Oullette is sounding the alarm because the oil and gas industry is critical to Canada’s economic prosperity and overall well-being.

For one thing, it puts a lot of money into government coffers that goes toward paying for the various social programs and entitlements that Canadians love.

“Over the past five years, the federal government collected an average of $14 billion a year from the oil and gas industry,” says Ouellette. “That tax revenue is more than one-half the total of all provincial deficits during the COVID-19 pandemic.”

In addition to contributing to government revenues, the oil and gas industry directly or indirectly employs over 830,000 workers, and accounts for around one dollar in 10 of our gross domestic product.

The money it generates has enabled Canadian oil and gas companies to invest heavily in research and development, with the result that, between 2000 and 2018 greenhouse gas (GHG) emissions per barrel of oil from the oilsands fell by 36 per cent.

In addition, Ouellette says, pipelines are the safest and most environmentally friendly way for Canada to transport fuel.

The Canada Energy Regulator regulates pipelines throughout their life cycle, from design to evaluating approval requests, to construction and use, and through to abandonment.

According to the Pipeline Safety Act, polluters are held financially responsible for any costs and damages they cause to the environment.

In addition, companies in violation of the law are subject to fines of up to a million dollars and penalties including imprisonment of from one to five years.

These regulations have motivated pipeline companies to introduce their own safety measures.

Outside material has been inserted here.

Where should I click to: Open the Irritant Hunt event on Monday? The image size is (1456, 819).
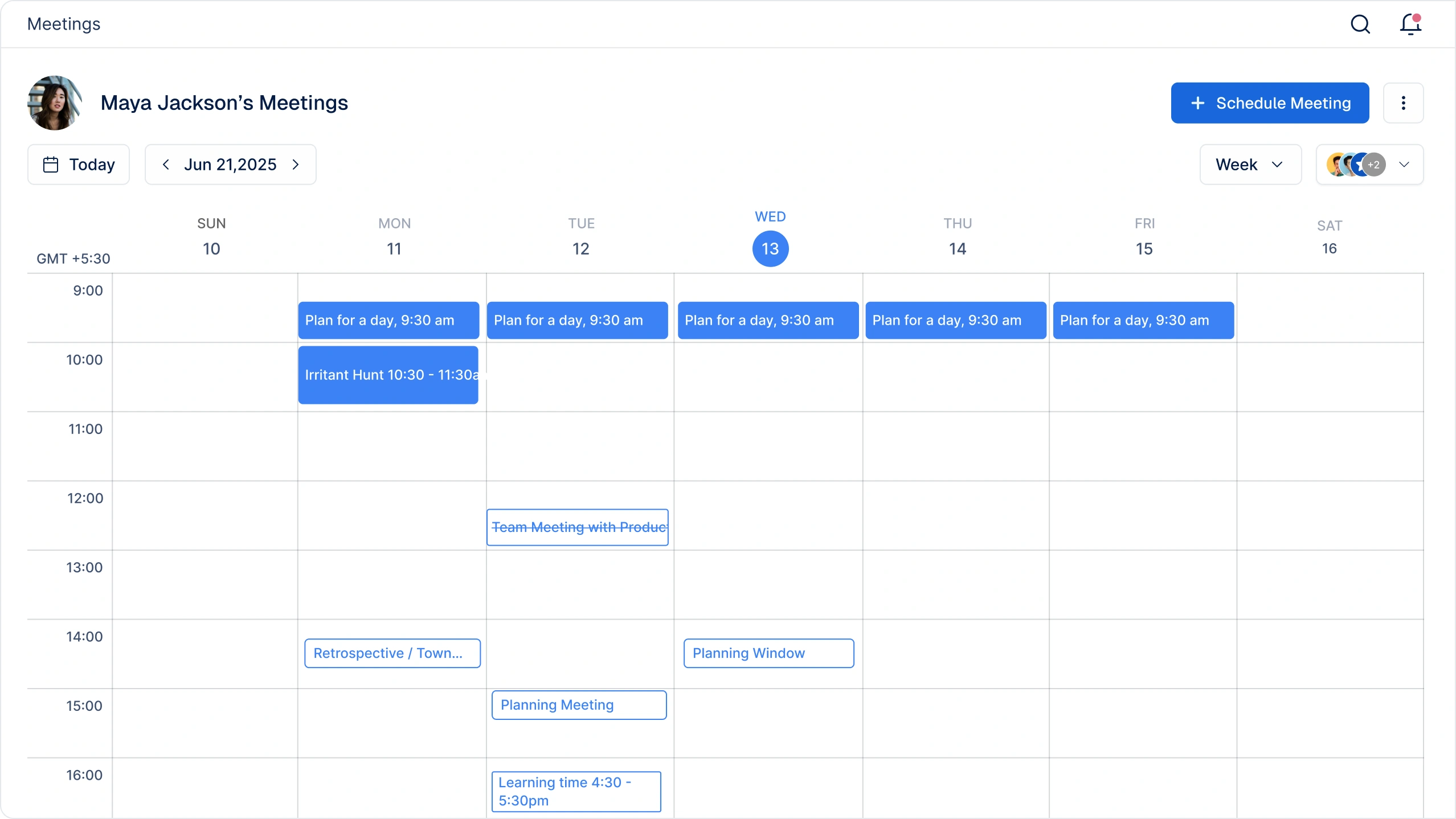tap(388, 375)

Pipelines are now monitored at all times from centralized control centres that gather pressure, volume and other information in real time.

Thanks to this multiplicity of controls, pipeline spills, leaks and ruptures are now extremely rare.

Almost all of Canada’s oil goes to the U.S., where it is sold at a discount.

“The different levels of government should make it easier to build new pipelines in Canada in order to put in place the infrastructure required to diversify our oil exports,” Ouellette says.

Several world markets are expected to experience substantial growth in demand for oil by 2045.

“Demand will surge by 130 per cent in India and by more than 40 per cent in a number of other Asian countries,” he says. “This is a golden opportunity for Canada not only to increase the value of its exports, but also to change its risky, one-client strategy.”

Ouellette says Canada should reconsider two key aspects of its pipeline strategy.

The first is to encourage the construction of new pipelines from Alberta to west coast tidewater. That would enable Canada to increase its exports to new markets in Asia and diversify its client mix.

The second is to promote projects that move oil from west to east for domestic consumption.

“Right now, the main pipeline infrastructure ends in Montreal, which means refineries in the Maritimes have to import much of their oil from Saudi Arabia,” says Ouellette. “With an extension of the pipeline, the Maritimes would consume more Canadian oil and contribute to the growth of our energy sector.”

The figurative icing on the cake for this revised strategy is that new pipelines would also be able to transport natural gas and hydrogen.